I became very conscious of not only clothing that’s fashionable, but in the case of Jillian, clothing that’s trendy. Jillian was the first real teen-ager I was drawing. The other characters like Donna, I’m not going to say she’s a teen-ager any more, and Dick isn’t a teen-ager any more in my eye. Jillian was actually the first, beyond Gar, to actually really be a teen-ager doing things that teen-agers actually do. And she would be the type who listens to records, who goes to stores and gets electric fashion, because she will do everything that is trendy at this point. But when Marv said that we’d be bringing back Jillian, I was immediately determined that she was not going to be the same Jillian, that she’d be like Frances Kane. Frances Kane is comparatively someone who actually does look like a teen-ager today, and Jillian became the teen-ager of today, and bay, did she look different. No one recognized her. But like I say, I have been conscious of fashion, and a lot of it is thanks to my wife.
MacDONALD: There’s a very human element in your work, but comic books haven’t been a very good place to do human stories. Do you think that the super-hero has stifled you at all in that regard?
Pérez: To some extent. In the case of the Titans, having been co-creator, and working with Marv who cared about the characters as much as I did, it wasn’t as bad then, because the book was selling so well that we could break away from formula without a hassle. Unfortunately, on a lot of other characters, particularly characters that appeal to a very young audience, no one would okay a series of very personal Superman stories, probably, because Superman has lost its direct-sales audience anyway, so they probably would not allow you to get really as personal as you would like, because there’s a lot of personal stuff we’d like to do. Dick and Kory being an example of that. They are really natural, and just don’t fit in to the super-hero as people see it. They don’t want the super-heroes to become too three-dimensional, that they are too human.
I myself like a sense of formality to the characters. I like the idea of questioning what they’re doing. One of the great issues, which I regret not being able to draw, because of my time, was issue #6, when the Teen Titans actually had to deal with, “Why the hell are we Teen Titans anyway?” All this work, all this aggravation. Heroes one day, bums the next. And I liked the idea that this is a fantasy element. Granted, it’s a fantasy of the way I feel. If it’s a fantasy, it’s my fantasy. So my fantasies also have my questions. To me, the most realistic super-hero who ever existed is Iron Man, because if I were going to fight crime in New York City, I’d be in armor from head to toe. Little crazy things like that, just thinking about the characters more. I would love to sit down and think, and talk.. – you know, My Dinner With Andre in comics.

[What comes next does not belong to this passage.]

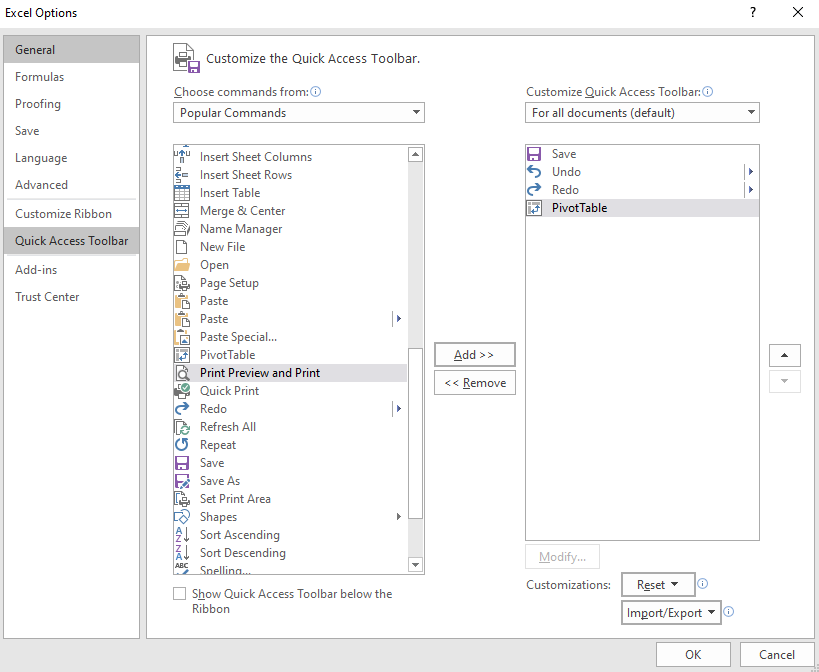819x672 pixels.
Task: Open the For all documents dropdown
Action: click(642, 113)
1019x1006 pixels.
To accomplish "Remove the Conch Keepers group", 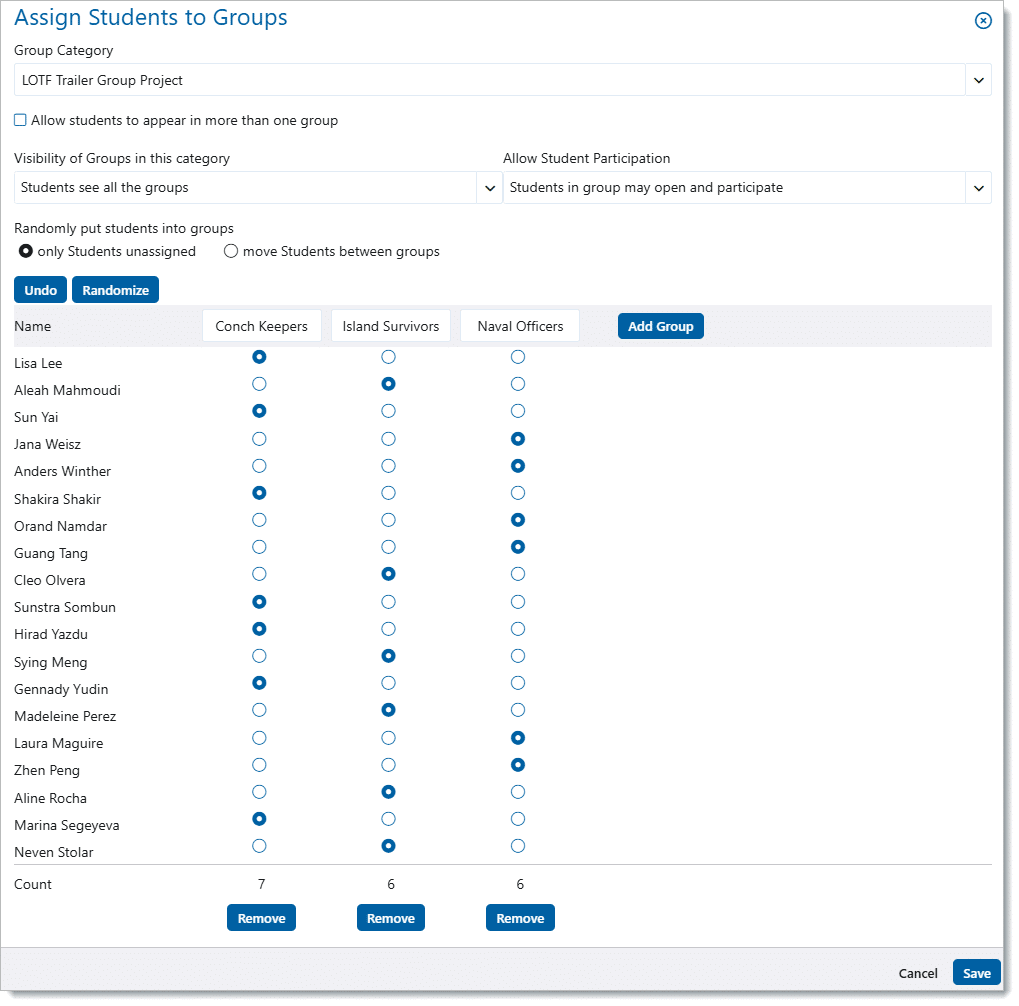I will [261, 918].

It’s a challenge. Obviously, you couldn’t do it exactly like film, because the characters lack movement, but then I’d have to be really super-creative. Technically, it’d be just talking heads. You know, shoot through the armpits, shoot up their legs, you know, do something crazy. That’s what I would love to do, if they ever brought back love comics. Super-heroes are fun, they give you some action, but they are rather confining, because there always seems to be an obligatory fight scene, or an obligatory point of exaggerated action. Because that doesn’t always mean a fight or a confrontation. You wrote the article on the fights, the mandatory fight scene in comics [in The Comics Journal #87]
Pérez: And one thing I was happy with when I read it, was that at least Marv and I, we were aware of it when we were doing it, but we tried to find stories that didn’t always go into, as you rightfully reported, a very predictable fight, which ends up as the entire gist of what the story is about. No matter what they discuss, it’s all going to lead to this fight. Everything is just filler for the fight. You know, the Secret Wars mentality.
MacDONALD: Yeah, right.
Pérez: The one thing that was nice in the first issue of Crisis was that there was only one fight scene, really major one, in the entire story. That was kind of nice. I wasn’t constantly drawing fight scenes. My least favorite issue of the Teen Titans was issue #37~
MacDONALD: I think I know which one that was.
Pérez: That was the Outsiders. Not only because of the fact that I really thought there was no reason for the team-up really to occur, but I hated doing it. When I drew it, I drew it with really gritting teeth. When the Titans meet the Outsiders, what happens? Well, at least I got away with the fact that Terra is the only one who actually fights them. Because I really did not want to have a Titans-Outsiders fight, mainly because, why is it that every time two super-hero groups meet they have to fight. Good God! They always have to fight. In the case of the JLA-Avengers, when that book was originally plotted, that’s what everyone wanted. There was no way around it. That book was a fight book. As long as we went into it with the full knowledge that’s what we were aiming to do, it made perfect sense that way.
MacDONALD: It’s obvious that you do enjoy drawing the quiet moments more than the buildings blowing up.
MacDONALD: This is the old argument that the comics medium doesn’t have to be buildings blowing up.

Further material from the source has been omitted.